▸ Что нужно сделать
Перепишите часть отрывка, которая начинается словами «Это спустя время, когда» и заканчивается словами «одиноки и слепы...», заменив в ней «в письмах» на «в записках».

▸ Цитируемый отрывок
--*--
Нас представили, все расселись за столом. Муж моей подруги много и смешно говорил о каждом госте — почти ни с кем я не была раньше знакома, атмосфера была славной. Иногда я ловила на себе взгляд сидящего напротив человека, хотя чаще, наверное, он мог поймать мой взгляд.

Через некоторое время я вышла на балкон покурить и услышала его голос:

— Можно мне постоять с вами?

Я кивнула.

— Вы так смотрите на меня, как будто хотите что-то спросить.

Я снова кивнула. Но что-то мешало мне продолжить разговор — неловкость или предубеждение. И то, и другое одновременно.

Я закурила вторую сигарету и решилась.

Он слушал меня очень внимательно и ни разу не попытался вставить хотя бы слово в мой поток эмоций-мыслей. Мы ещё много раз так и беседовали с Сыном-своего-Отца — я говорила-говорила-говорила, а он слушал-слушал-слушал. И — странное дело — постепенно мои речи становились все менее обличительными и гневными. Меня никто никуда не агитировал, никто ни в чём не разубеждал, но через неделю знакомства я почувствовала, что этот молчаливый человек — одной со мной крови и одной боли.


Это спустя время, когда мы стали уже разговаривать друг с другом, он рассказал мне о своей семье, о своих детях, о своём отце. Это потом, когда он приехал в гости в мою семью, мы уже доверяли друг другу сокровенное.

И еще позже — в письмах — раскрывали свои души.

Что произошло? Пытаюсь понять по сей день, а минуло более двенадцати лет. Я не влюбилась, ничего глобального не стряслось. Однако то, что моя жизнь стала богаче на любящее сердце, чувствую с тех пор всегда.

И всё больше и больше я стала думать о Боге. Какой Он, почему мы, Его дети, так беспомощны и безжалостны, так одиноки и слепы...

И чем больше я думала о Боге, тем больше понимала, что Божья Любовь не зависит от того, думаю ли я о ней. Всё зависит только от того, открыта ли я, принимаю ли я её.

Самонадеянно считала, что всегда была готова принять. И отдать. Свою любовь, свою преданность.

В двадцать семь лет я приняла крещение. Имя у меня оказалось подходящим, была такая православная великомученица. Поэтому и крещена я была Зинаидой. И с тех пор я помню Символ Веры, Отче наш, Богородице дево, радуйся...
--*--
▸ Строки набора данных
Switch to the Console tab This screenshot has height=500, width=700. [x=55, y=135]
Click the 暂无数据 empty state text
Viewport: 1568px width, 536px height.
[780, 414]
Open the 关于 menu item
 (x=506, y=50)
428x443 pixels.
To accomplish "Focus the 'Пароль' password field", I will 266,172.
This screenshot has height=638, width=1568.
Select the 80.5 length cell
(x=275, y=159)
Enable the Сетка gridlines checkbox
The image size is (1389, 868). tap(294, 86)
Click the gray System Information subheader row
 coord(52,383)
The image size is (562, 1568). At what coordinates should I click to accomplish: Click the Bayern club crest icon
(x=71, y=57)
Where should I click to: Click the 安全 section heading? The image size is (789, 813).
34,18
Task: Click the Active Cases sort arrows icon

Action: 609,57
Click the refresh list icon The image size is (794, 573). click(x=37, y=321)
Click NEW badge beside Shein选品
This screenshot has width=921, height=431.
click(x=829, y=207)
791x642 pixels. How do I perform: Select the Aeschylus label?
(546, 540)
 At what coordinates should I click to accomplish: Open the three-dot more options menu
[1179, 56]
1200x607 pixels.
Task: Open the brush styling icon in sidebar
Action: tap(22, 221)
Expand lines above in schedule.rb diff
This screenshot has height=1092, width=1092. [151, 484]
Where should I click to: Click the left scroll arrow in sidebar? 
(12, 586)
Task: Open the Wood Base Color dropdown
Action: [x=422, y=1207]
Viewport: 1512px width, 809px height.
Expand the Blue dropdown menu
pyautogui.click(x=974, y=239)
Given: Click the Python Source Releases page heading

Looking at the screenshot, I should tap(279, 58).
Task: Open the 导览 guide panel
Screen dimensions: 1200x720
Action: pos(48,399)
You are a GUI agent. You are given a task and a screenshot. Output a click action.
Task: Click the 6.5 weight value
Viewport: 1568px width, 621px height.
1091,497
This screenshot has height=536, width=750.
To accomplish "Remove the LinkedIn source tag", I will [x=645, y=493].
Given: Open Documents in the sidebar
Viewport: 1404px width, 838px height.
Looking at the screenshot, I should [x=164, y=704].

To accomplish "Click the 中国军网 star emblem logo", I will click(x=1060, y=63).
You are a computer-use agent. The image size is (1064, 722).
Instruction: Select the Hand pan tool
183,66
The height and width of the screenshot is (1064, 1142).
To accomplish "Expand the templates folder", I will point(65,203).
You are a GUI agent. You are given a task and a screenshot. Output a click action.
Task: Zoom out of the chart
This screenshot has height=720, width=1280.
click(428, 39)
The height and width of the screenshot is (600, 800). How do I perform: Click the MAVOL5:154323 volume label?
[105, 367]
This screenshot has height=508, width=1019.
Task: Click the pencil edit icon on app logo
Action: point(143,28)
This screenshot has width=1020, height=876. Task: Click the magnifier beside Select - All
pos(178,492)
--*--
▸ Результат упражнения
Это спустя время, когда мы стали уже разговаривать друг с другом, он рассказал мне о своей семье, о своих детях, о своём отце. Это потом, когда он приехал в гости в мою семью, мы уже доверяли друг другу сокровенное.

И еще позже — в записках — раскрывали свои души.

Что произошло? Пытаюсь понять по сей день, а минуло более двенадцати лет. Я не влюбилась, ничего глобального не стряслось. Однако то, что моя жизнь стала богаче на любящее сердце, чувствую с тех пор всегда.

И всё больше и больше я стала думать о Боге. Какой Он, почему мы, Его дети, так беспомощны и безжалостны, так одиноки и слепы...